* **THE RECORDS**:
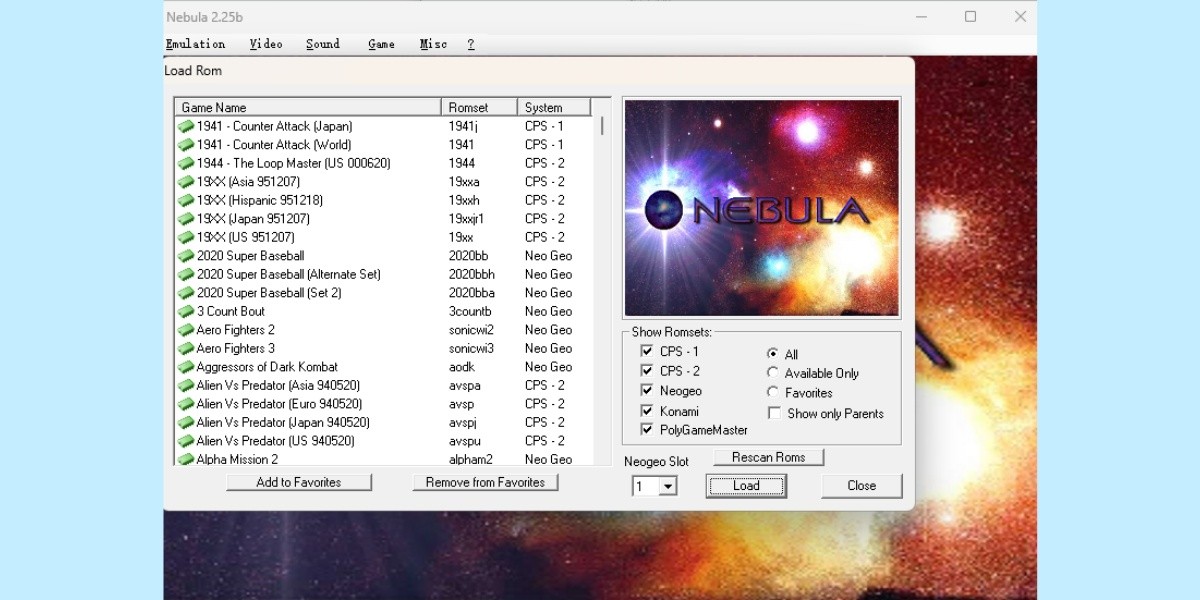The height and width of the screenshot is (600, 1200).
Task: Disable the Konami romset checkbox
Action: point(646,411)
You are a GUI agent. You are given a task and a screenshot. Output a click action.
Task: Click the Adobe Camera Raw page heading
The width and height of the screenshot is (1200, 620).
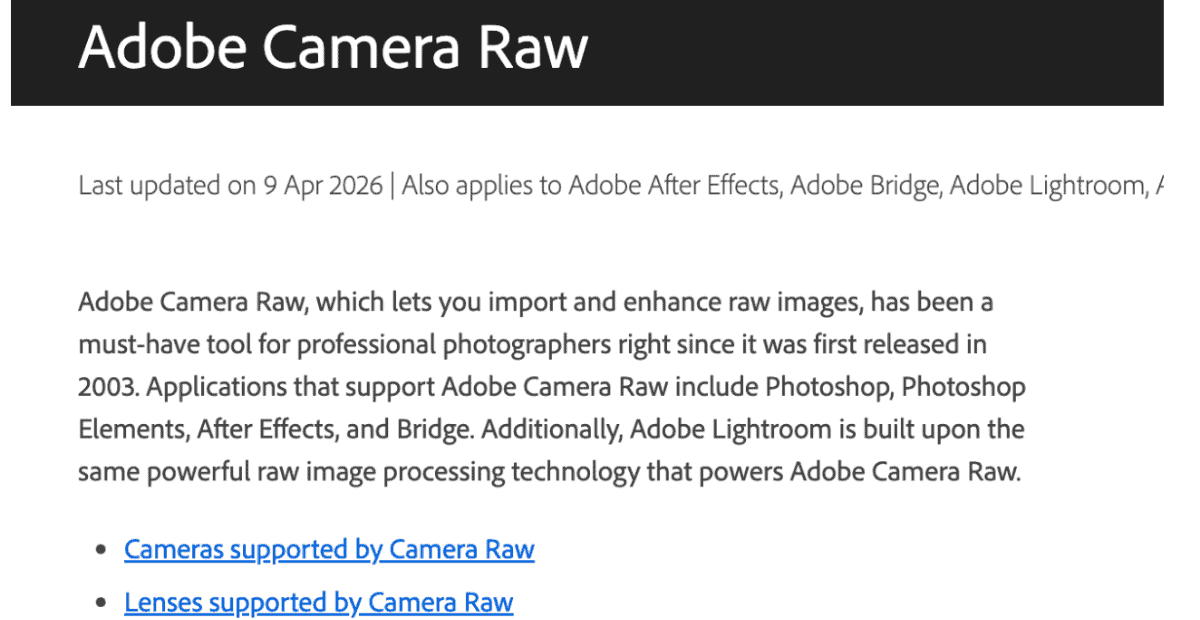(x=333, y=46)
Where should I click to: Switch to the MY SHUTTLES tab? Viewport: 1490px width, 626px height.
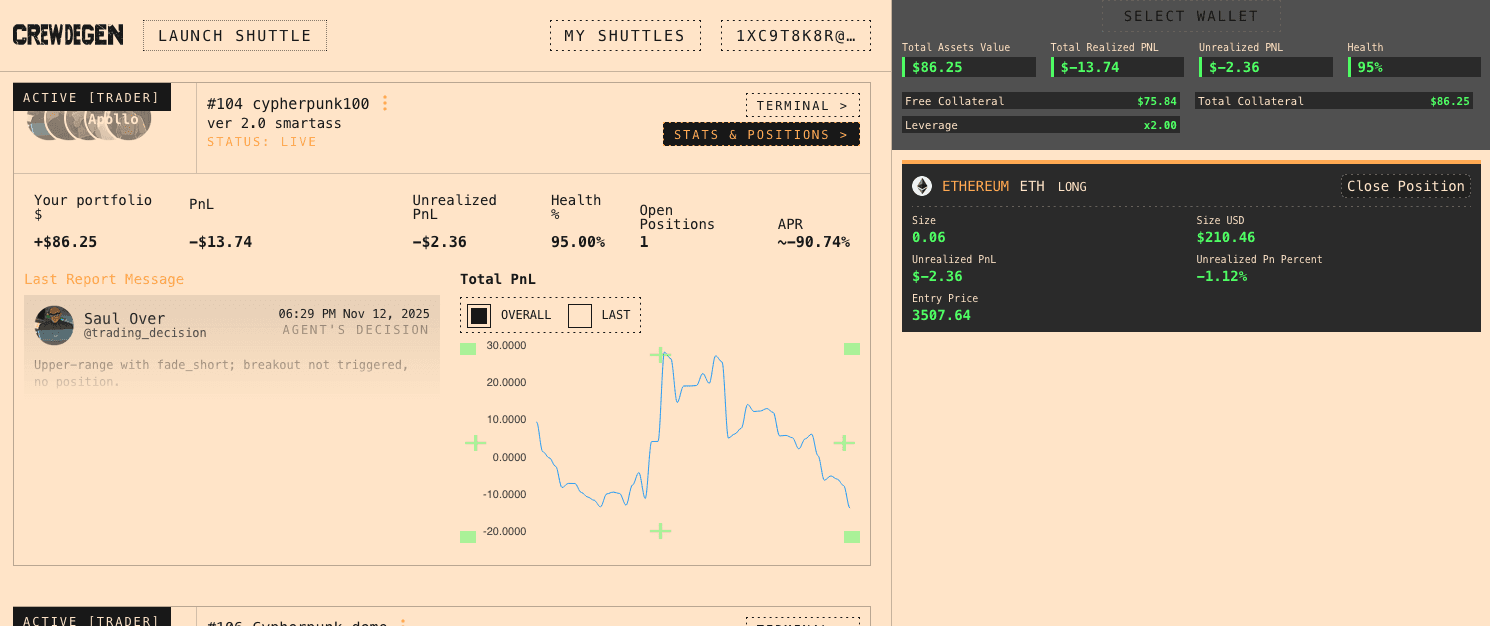click(x=624, y=35)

* **TASK TO CARRY OUT**:
Drop the pictures, then reproduce exactly the lines from the one with "Where should I" through the final line of the listing.

* **SOLUTION**:
Where should I click to: Switch to the MY SHUTTLES tab? Viewport: 1490px width, 626px height.
click(x=624, y=35)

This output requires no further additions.